Trip Notes: Meredith on Navigating Nepal

By: Meredith Baker, Program Manager

Mark and I at the top of the summit! Just kidding... Monkey Temple.

Mark and me at the top of the summit! Just kidding… Monkey Temple.

 

The beautiful Summit Hotel in Kathmandu overlooks the bustling city below, nestled between sloping hills which sit comfortably in the shadow of regal snow-capped mountains. It is also full of International aid workers, because naturally, everyone wants to work in Nepal.  The government estimates in fact that there are over 15,000 individual organizations working in the country throughout all sectors. As you can imagine, I was a little hesitant to dive in and start navigating the waters of partnership building in such a highly saturated ecosystem, but my fears were quickly assuaged as we jumped right in and got to work (shout out to Joon and Ravi at UNICEF Nepal for being such wonderful guides during our first hazy 48 hours!).

Mark and I spent several days in Kathmandu meeting with various stakeholders from our partners (UNICEF and WHO/CDC), to key people from the national ministry of health, and various consultants and experts from the immunization, technology, and health system strengthening space. It was an exciting, informative, and exhausting first week to say the least!

If we thought we might get a nice relaxing weekend, we were mistaken. Instead, we worked with WHO to organize a site visit to Nawalparasi in the terai region, one of two districts in which we will be implementing in early 2015. As someone so aptly explained to us, Nepal is laid out like a sidewise strip of bacon: the top golden brown layer is the mountains, the stripy red/yellow middle part is the hills, and the deep red piece that runs along the bottom is the terai. As it turns out, we will be working along the delicious bottom strip of the country that shares a border with India.  Much like fresh bacon, Nawalparasi is sizzling hot.

Busy streets in Nawalparasi.

Busy streets in Nawalparasi.

Despite the steamy temps, we had an incredible couple of days with our colleagues from WHO, CDC, and the US Fund for UNICEF (have to insert another shout out here to Susanna, Keiko, and Michelle for being such great travel partners!). Not only were we all graciously welcomed by the District Health Office staff, we were able to gather almost all of the information necessary for our initial project planning after visiting several different types of health facilities and speaking directly with facility managers and community health workers. We saw that Nawalparasi has a very well structured vaccine delivery system and can even boast that it is a fully immunized district! Like any project, this one will not be without its challenges, but it’s always a huge advantage to have such support from a local level and we certainly found that in Nawalparasi. As a small cherry on top, we were able to find a few hours in our busy schedule to visit Lumbini, the sacred birthplace of Buddha. Even in the rain, there’s no denying that this is a beautiful place that compels one to pause, and self-reflect. It was a wonderful way to mark the midway point in our busy trip.

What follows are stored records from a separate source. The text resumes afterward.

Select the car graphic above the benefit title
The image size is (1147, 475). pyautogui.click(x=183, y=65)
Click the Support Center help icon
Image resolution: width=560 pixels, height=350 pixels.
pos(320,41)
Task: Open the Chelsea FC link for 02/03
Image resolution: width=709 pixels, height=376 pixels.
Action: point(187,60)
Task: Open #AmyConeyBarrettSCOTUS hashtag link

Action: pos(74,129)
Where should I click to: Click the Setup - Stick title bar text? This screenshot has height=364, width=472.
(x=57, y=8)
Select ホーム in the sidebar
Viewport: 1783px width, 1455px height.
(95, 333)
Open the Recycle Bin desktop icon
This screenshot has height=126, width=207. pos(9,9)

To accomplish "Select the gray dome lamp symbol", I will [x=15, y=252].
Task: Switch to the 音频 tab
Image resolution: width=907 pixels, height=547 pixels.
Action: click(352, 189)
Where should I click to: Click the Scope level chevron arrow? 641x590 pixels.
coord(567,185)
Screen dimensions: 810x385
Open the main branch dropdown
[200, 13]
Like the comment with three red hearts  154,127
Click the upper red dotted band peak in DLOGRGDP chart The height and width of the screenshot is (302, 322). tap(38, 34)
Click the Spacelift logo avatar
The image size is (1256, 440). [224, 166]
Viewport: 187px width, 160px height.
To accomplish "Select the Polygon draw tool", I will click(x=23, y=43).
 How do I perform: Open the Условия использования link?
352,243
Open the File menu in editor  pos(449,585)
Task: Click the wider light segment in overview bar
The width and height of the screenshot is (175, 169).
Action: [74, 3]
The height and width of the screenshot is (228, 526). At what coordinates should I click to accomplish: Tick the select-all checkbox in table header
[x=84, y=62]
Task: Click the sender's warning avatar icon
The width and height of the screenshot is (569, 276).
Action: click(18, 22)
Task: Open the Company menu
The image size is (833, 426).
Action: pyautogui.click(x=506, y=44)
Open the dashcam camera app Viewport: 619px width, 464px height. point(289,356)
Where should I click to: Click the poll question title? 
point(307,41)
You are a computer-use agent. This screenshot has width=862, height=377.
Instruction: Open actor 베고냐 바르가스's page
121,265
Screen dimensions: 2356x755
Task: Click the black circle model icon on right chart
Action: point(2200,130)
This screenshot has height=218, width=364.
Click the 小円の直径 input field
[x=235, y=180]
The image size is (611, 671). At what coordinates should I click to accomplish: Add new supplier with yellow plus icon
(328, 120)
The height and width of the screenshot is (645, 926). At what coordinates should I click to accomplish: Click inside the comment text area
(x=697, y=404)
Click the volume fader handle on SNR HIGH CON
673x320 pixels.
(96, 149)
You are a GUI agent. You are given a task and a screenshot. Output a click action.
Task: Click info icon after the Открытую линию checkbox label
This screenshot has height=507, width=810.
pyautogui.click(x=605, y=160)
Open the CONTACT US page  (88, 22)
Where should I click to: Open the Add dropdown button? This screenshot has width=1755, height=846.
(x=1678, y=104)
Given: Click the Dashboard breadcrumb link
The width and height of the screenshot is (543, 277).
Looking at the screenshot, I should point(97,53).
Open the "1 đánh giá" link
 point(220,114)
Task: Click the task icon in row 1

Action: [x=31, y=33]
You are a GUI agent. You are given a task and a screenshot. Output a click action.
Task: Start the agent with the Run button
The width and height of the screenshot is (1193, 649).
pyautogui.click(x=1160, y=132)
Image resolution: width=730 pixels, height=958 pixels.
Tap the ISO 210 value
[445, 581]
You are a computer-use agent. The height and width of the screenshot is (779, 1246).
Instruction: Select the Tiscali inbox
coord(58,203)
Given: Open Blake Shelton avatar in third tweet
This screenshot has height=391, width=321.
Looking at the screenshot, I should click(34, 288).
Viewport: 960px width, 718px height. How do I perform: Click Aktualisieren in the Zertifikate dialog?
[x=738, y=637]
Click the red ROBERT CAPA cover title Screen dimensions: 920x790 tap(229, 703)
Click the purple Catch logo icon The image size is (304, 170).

With health managers in Nawalparasi.

With health managers in Nawalparasi.

Our second week found us back in the smoky hustle and bustle of Kathmandu, meeting with some inspiring and impressive NGOs and attending an eHealth strategy workshop organized by the Ministry of Health and UNICEF, showcasing both local eHealth projects and organizations as well as those from around the world. It was so cool to see so much capacity around using technology to improve health outcomes. We left the workshop feeling more motivated than ever to get to work and find our place in this rapidly developing and innovative health system.

All in all, the trip was a huge success. It’s near impossible to sum up all of the things we did and saw and what a different experience it was for me to see this part of the world. We owe a great deal to our amazing friends and colleagues both in Nepal and in the US for making it all happen. There’s certainly another trip in our near future to visit our second district (Dadeldhura in the Far West) and I’m excited to share this beautiful country with the rest of our team. For now, I’ll leave you with some Buzzfeed worthy trip highlights. Namaste!!

At our wonderful Newari cooking class.

At our wonderful Newari cooking class.

 5 Things to Never Do Around Monkeys

  • Eat. Seriously, they will steal everything and you will be hungry.
  • Ride bicycles past them quickly. Apparently, you will invoke a terrifying hissing sound.
  • Take their picture. They will smell your weakness for dumb tourist souvenirs and exploit it.
  • Give them your “empty” bottles. Unless you want that last half an ounce sprayed all over your shirt as they proceed to turn the bottle into their new favorite chew toy game.
  • Hiss at them to go away. I’m looking at you, army guy at the airport. Not helping, they’re just getting angry.

 8 Things to Buy in Nepal

  • Tiny Buddhas. Statues for all your friends and family so they know how worldly you are!
  • Prayer flags. To decorate your neighbors cubicle.
  • Tiny Buddhas.
  • Yak wool shawls. Mostly because they’re all on sale during the summer (bargain!).
  • Tiny Buddhas.
  • Anything Kama Sutra related. Seriously, you can get anything.
  • Tiny Buddhas. (You can really never have too many.)
  • Singing Bowls. For the healing powers, and to distract people in meetings.